Con silbato en mano y carácter firme, Jorge Luis ha sido juez central en partidos importantes de la Tercera División, Segunda División, categorías en las que ha demostrado preparación y compromiso. Cada encuentro representa un nuevo reto, pero también un paso más hacia la meta que se ha trazado desde que inició su camino en el arbitraje. “Mi sueño es llegar a estar en la Liga Nacional, que es el máximo circuito del fútbol del país”, expresó en entrevista con Noticias del Valle.

Su trayectoria no ha sido fácil.

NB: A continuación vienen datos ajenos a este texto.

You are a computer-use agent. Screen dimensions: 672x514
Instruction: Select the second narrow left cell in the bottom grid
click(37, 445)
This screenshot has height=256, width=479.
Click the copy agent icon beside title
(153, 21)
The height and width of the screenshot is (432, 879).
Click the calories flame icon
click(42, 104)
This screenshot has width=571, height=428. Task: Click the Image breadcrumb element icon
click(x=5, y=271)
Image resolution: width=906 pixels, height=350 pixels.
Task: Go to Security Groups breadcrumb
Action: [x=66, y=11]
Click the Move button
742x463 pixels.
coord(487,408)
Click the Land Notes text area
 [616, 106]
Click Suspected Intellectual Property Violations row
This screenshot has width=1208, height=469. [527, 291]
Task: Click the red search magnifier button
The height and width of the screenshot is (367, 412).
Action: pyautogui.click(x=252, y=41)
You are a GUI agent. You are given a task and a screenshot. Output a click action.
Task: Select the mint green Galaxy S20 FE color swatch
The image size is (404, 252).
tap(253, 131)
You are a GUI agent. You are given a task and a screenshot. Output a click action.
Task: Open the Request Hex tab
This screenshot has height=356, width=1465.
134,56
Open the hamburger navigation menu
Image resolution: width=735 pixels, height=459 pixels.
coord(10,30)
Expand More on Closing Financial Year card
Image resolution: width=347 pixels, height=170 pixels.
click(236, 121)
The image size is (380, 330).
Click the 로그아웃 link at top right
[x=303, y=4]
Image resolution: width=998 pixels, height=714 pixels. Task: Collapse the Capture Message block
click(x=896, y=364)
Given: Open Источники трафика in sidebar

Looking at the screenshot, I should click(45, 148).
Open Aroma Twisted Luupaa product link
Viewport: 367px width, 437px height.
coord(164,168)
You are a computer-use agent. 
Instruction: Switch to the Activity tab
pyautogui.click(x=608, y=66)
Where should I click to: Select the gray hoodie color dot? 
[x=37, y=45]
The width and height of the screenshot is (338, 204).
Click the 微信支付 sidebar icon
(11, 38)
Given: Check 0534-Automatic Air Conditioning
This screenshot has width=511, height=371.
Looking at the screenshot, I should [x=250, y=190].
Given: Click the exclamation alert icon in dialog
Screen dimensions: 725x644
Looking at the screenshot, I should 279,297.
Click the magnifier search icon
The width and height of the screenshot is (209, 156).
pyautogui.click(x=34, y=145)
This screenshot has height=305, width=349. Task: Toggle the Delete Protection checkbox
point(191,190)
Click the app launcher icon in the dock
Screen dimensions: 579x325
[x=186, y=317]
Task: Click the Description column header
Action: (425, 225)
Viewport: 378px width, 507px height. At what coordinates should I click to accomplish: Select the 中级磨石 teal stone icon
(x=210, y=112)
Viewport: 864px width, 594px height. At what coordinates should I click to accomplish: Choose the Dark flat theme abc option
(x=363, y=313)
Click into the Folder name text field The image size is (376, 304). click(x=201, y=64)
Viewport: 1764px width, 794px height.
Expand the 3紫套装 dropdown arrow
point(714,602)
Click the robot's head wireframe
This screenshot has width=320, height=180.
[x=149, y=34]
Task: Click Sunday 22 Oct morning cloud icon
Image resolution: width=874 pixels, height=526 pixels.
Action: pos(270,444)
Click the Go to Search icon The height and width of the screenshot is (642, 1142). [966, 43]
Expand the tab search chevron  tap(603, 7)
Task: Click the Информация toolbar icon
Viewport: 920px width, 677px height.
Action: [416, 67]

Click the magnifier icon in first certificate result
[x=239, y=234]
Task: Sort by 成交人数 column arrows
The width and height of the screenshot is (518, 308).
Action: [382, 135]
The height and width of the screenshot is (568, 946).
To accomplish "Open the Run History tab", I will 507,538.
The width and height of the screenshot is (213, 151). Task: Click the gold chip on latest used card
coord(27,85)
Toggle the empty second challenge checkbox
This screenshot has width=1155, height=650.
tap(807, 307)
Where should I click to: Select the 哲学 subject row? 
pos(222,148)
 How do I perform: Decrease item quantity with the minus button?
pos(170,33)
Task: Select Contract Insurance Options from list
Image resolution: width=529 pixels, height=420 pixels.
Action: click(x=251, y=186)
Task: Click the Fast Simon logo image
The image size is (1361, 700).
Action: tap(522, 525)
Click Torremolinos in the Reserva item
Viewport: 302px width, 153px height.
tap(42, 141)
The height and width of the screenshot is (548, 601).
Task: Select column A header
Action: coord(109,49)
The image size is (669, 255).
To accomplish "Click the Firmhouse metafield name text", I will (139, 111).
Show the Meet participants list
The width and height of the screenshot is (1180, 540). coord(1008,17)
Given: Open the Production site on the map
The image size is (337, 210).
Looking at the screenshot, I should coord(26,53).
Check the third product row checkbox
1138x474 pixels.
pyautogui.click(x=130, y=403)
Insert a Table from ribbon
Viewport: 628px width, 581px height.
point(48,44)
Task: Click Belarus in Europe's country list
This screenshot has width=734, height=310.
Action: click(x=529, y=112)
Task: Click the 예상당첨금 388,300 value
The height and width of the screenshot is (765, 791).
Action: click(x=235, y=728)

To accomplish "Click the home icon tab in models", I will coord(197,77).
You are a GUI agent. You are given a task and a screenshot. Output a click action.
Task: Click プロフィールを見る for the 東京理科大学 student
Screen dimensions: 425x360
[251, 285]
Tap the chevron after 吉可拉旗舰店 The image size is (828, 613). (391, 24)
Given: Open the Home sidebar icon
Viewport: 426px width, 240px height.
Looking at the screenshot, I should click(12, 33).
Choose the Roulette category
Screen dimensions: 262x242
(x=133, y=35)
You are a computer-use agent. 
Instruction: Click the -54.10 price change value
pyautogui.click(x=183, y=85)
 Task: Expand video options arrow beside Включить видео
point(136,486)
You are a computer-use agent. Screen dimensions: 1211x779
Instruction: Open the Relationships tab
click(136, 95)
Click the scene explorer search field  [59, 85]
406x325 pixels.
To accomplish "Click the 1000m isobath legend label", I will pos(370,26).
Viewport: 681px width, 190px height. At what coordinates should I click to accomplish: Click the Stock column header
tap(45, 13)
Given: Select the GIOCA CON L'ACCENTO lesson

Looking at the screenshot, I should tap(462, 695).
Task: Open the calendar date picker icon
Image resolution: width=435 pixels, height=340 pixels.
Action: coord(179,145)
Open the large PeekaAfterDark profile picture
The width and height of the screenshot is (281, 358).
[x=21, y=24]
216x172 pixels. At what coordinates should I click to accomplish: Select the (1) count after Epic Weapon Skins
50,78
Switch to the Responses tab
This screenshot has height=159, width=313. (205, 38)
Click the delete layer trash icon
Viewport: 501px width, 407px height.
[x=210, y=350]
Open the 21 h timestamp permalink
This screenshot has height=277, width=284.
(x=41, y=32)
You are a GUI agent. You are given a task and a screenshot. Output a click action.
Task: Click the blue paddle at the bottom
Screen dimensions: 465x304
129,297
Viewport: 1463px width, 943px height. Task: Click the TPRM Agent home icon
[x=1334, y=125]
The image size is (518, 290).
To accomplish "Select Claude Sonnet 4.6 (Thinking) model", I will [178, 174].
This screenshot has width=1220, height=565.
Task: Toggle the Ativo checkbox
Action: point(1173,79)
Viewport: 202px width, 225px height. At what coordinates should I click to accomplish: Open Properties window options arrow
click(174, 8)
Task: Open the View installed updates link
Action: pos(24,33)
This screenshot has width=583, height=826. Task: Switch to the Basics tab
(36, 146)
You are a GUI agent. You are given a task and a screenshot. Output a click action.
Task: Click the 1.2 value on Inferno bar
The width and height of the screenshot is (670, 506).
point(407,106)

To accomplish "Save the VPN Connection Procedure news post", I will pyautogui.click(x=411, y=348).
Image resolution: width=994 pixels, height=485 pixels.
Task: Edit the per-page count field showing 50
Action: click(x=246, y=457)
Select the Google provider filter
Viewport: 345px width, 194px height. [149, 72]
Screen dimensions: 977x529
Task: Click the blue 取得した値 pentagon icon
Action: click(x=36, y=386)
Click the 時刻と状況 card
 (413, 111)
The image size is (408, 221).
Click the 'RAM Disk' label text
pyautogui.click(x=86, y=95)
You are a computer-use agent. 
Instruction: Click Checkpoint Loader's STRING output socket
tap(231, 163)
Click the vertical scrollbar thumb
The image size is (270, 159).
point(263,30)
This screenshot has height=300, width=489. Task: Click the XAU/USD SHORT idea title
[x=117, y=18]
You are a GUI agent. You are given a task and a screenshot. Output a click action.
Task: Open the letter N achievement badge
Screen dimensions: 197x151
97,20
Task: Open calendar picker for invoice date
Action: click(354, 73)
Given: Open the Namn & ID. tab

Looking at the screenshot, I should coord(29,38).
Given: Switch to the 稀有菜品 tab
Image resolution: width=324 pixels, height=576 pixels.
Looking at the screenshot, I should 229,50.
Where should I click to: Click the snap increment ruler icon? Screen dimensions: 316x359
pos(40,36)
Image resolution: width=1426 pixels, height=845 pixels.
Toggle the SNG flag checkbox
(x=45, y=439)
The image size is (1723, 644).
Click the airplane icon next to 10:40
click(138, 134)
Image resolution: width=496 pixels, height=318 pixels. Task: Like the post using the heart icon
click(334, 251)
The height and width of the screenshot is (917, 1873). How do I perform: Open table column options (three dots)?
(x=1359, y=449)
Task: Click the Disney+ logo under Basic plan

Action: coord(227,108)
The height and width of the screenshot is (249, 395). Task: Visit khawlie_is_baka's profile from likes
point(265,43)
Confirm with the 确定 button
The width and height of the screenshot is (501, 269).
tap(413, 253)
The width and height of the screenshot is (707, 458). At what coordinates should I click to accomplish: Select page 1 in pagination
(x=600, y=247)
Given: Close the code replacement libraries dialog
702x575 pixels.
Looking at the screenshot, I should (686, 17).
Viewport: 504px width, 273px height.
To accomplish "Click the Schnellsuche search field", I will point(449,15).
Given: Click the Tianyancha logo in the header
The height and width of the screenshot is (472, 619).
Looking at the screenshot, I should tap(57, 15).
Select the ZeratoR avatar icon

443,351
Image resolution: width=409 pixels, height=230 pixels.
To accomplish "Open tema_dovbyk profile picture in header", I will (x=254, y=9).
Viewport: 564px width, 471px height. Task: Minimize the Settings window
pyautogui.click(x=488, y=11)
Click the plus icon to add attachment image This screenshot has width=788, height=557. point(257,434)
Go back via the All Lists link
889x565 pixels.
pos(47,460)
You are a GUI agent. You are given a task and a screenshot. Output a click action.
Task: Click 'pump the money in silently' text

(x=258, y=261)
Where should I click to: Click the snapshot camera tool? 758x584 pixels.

Lleva cuatro años de experiencia en el arbitraje profesional, una labor que en Guatemala implica riesgos y muchas veces se ejerce en medio de la falta de seguridad para los jueces. Aun así, Jorge Luis no baja los brazos. Sabe que la constancia y el esfuerzo son claves para sobresalir en una profesión exigente y poco reconocida.
Fuera de las canchas, su realidad es igual de desafiante. Durante la semana se dedica al trabajo de estructuras metálicas, oficio con el que sostiene a su familia y equilibra sus responsabilidades. Entre jornadas laborales, entrenamientos y partidos, encuentra tiempo para compartir con los suyos, quienes son su principal motivación.

La historia de Brandon Jorge Luis López Fuentes es la de muchos guatemaltecos que, desde el interior del país, luchan por abrirse camino con honestidad y perseverancia. Un árbitro que, partido a partido, persigue un sueño que va más allá del silbato: llegar algún día a dirigir en la élite del fútbol nacional.